Functional expression of putative H+-K+-ATPase from guinea pig distal colon

Abstract

A guinea pig cDNA encoding the putative colonic H⁺-K⁺-ATPase α-subunit (T. Watanabe, M. Sato, K. Kaneko, T. Suzuki, T. Yoshida, and Y. Suzuki; GenBank accession no. D21854 ) was functionally expressed in HEK-293, a human kidney cell line. The cDNA for the putative colonic H⁺-K⁺-ATPase was cotransfected with cDNA for either rabbit gastric H⁺-K⁺-ATPase or TorpedoNa⁺-K⁺-ATPase β-subunit.

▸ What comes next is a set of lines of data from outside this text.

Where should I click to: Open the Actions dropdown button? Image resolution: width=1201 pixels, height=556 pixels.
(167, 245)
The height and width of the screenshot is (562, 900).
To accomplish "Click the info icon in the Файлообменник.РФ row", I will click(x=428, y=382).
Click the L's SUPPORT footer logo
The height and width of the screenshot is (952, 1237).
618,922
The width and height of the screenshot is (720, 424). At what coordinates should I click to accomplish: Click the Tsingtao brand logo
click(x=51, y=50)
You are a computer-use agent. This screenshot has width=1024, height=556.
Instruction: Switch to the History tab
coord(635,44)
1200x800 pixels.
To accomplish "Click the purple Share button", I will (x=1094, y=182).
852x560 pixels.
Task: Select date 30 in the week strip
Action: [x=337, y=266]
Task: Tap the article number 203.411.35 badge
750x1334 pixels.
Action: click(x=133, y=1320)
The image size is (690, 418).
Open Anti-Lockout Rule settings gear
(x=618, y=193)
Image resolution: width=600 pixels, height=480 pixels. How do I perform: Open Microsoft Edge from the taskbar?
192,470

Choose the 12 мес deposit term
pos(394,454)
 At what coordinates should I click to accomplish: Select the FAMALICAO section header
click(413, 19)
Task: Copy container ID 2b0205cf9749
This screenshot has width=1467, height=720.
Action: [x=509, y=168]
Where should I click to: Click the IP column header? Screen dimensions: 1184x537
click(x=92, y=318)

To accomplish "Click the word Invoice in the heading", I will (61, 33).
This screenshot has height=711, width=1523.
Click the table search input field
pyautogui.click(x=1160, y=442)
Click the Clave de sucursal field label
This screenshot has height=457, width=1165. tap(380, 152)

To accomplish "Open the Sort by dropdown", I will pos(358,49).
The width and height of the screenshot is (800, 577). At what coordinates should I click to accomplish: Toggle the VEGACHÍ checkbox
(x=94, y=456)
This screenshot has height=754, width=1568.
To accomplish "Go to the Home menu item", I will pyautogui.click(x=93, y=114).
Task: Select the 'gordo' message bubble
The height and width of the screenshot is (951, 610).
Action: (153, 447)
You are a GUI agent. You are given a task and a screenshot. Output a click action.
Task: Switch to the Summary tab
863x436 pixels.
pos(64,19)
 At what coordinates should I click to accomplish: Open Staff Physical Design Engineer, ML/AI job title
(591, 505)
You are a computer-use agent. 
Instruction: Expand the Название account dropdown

In both expressions, Na⁺-independent, K⁺-dependent ATPase (K⁺-ATPase) activity was detected in the membrane fraction of the cells, with a Michaelis-Menten constant for K⁺of 0.68 mM. The expressed K⁺-ATPase activity was inhibited by ouabain, with its IC₅₀value being 52 μM. However, the activity was resistant to Sch-28080, an inhibitor specific for gastric H⁺-K⁺-ATPase. The ATPase was not functionally expressed in the absence of the β-subunits. Therefore, it is concluded that the cDNA encodes the catalytic subunit (α-subunit) of the colonic H⁺-K⁺-ATPase. Although the β-subunit of the colonic H⁺-K⁺-ATPase has not been identified yet, both gastric H⁺-K⁺-ATPase and Na⁺-K⁺-ATPase β-subunits were found to act as a surrogate for the colonic β-subunit for the functional expression of the ATPase. The present colonic H⁺-K⁺-ATPase first expressed in mammalian cells showed the highest ouabain sensitivity in expressed colonic H⁺-K⁺-ATPases so far reported (rat colonic in Xenopus oocytes had an IC₅₀= 0.4–1 mM; rat colonic in Sf9 cells had no ouabain sensitivity).